INT: The 1960s, and particularly the middle years of the 1960s, saw an explosion of youth culture, the sexual revolution, drugs, etc. What was your view of that?

JOHN: Well I'm the father of a lot of children, and the middle sixties I had some kids in college, and some at high school. so I had a very, a very direct and personal interest in long hair and tie-dyed shirts, and things of that kind. one of my kids announced that he was going to go and live in the woods, and you don't simply say to a son like that, no you can't. You say, well take the family tent, and I hope you're warm and dry, and who's going to fix your dinner - and those kinds of things. we got through that episode, and a bunch of other kinds of episodes. but it was a tough time to be a parent.

INT: Were there other manifestations of the generational war within your family?

JOHN: Yes, we had some drugs, we had some sexual liberation - not on a grand scale fortunately, but nevertheless something that my wife and I had to cope with; and it, we were not immune. when the demonstrations started over the war, I had anguished 'phone calls from college campuses from my kids, saying, you know, you're in the White House, and you're Henry Kissinger's friend, but my friends are all in the streets - and then what am I to do? A tough spot. I was fortunately in a position where I could take that youngster, and bring him home and sit him down with Henry Kissinger, and let Henry explain to him what the war was all about - and Henry was pretty good at that.

INT: How did Nixon re-establish himselfas a credible candidate for the 1968 campaign?

JOHN: He worked very hard in the out years, to become a creditor. He appeared at County Lincoln Day dinners, he appeared for congressiocandidates, he did political favors for people - he ran very hard. in this country, particularly since 1960, it's it takes a candidate about twelve years for him to establish himself in his party, and to win the primaries that he needs to win, to win the convention, and so on. And Richard Nix-, Richard Nixon worked very hard at that. I was in on the 1968 convention, at Miami Beach: we organized that, every detail dominated it, controlled it, froze out Nelson Rockefeller and Ronald Reagan, and won it on the first ballot - narrowly, but we won it, by superior organization and hard work.

INT: Part of that superior organization and hard work involved taking on board television, as a propaganda tool for the first time. Can you tell me about how that was done?

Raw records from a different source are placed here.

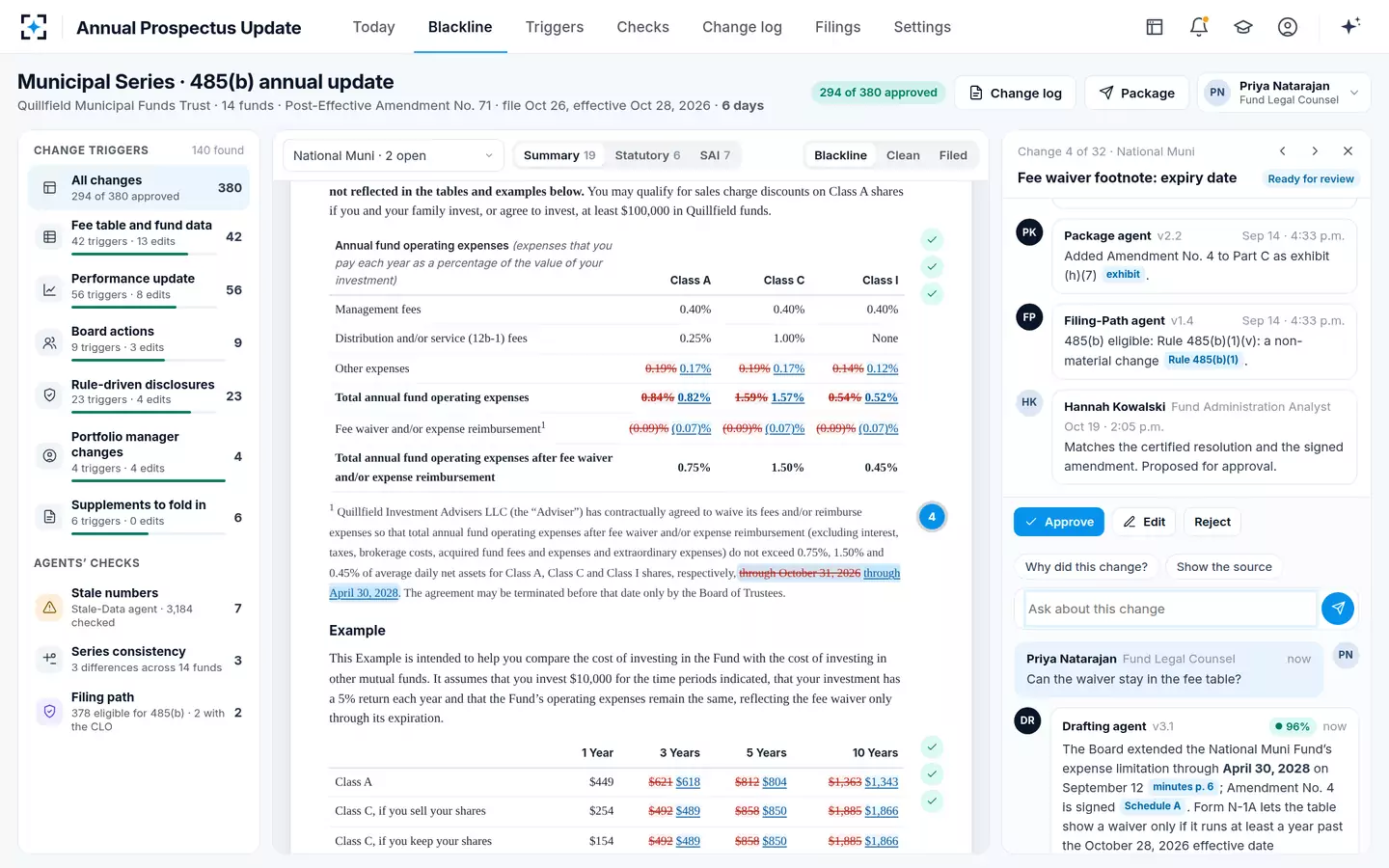Image resolution: width=1389 pixels, height=868 pixels.
Task: Click change marker number 4 bubble
Action: tap(932, 517)
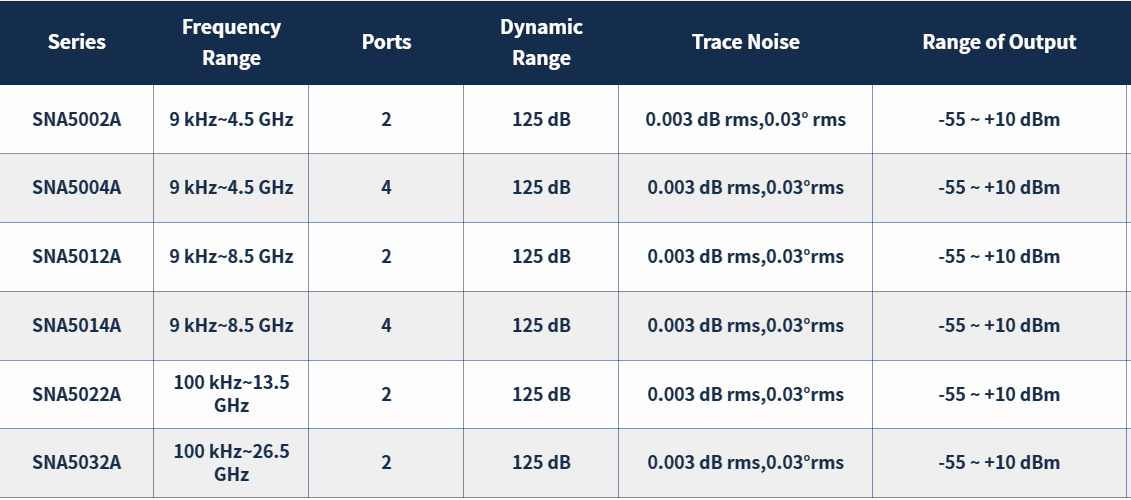
Task: Click SNA5014A's 9 kHz~8.5 GHz cell
Action: [231, 325]
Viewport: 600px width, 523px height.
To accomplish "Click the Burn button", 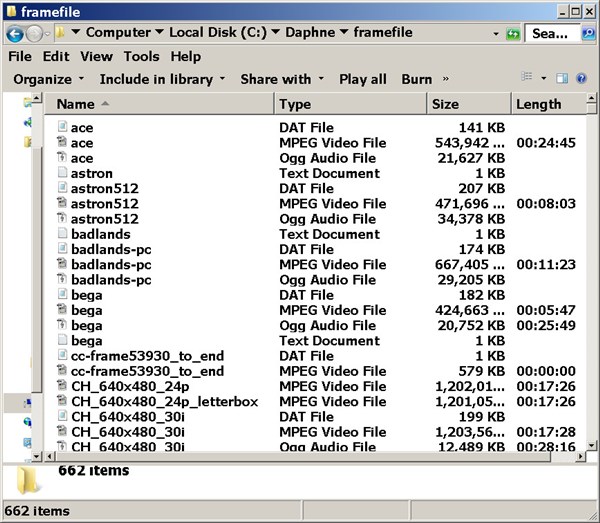I will tap(416, 79).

JOHN: We had a television consultant, who worked with us in planning the convention. he wrote, with our help, a script for that convention; and then he was in touch with all the networks - and in those days, unlike today, the networks gave you beginning to end coverage: so our man was on the 'phone to NBC saying, you'll want your cameras to be at entrance number three now, because members of the Nixon family are coming in; or you'll want your cameras to be out front because a limousine is going to pull up and a number of our supporters are going to get out and do something that'll be wonderful television. And we dominated the television coverage of that convention, by a lot of planning, and by very close liaison. it's a lost art at this point, because the networks have become disenchanted with that coverage, and they only show an hour or two. the parties don't have contested conventions, like they used to, so that's sort of by the boards; but at that time it was terribly important.

INT: How exactly did Nixon work out his campaign platform? What was it, and how has he evolved?

JOHN: Well, here here's a man that had been in politics for over twenty years; he had a position on the books - unfortunately every issue there was - so it was just a question of researching what he had said on a given subject, and going back and then asking him: is this still where you want to be on this? But it is true today, and it was true then, that the so-called platform of a political party in this country, is not terribly important. It's what the candidate is saying out there on the stump, and what he's saying on the television cameras for the evening news, and what's in the newspapers - that's sort of his living platform. The party platform is kind of very often a sort of dead hand of the past.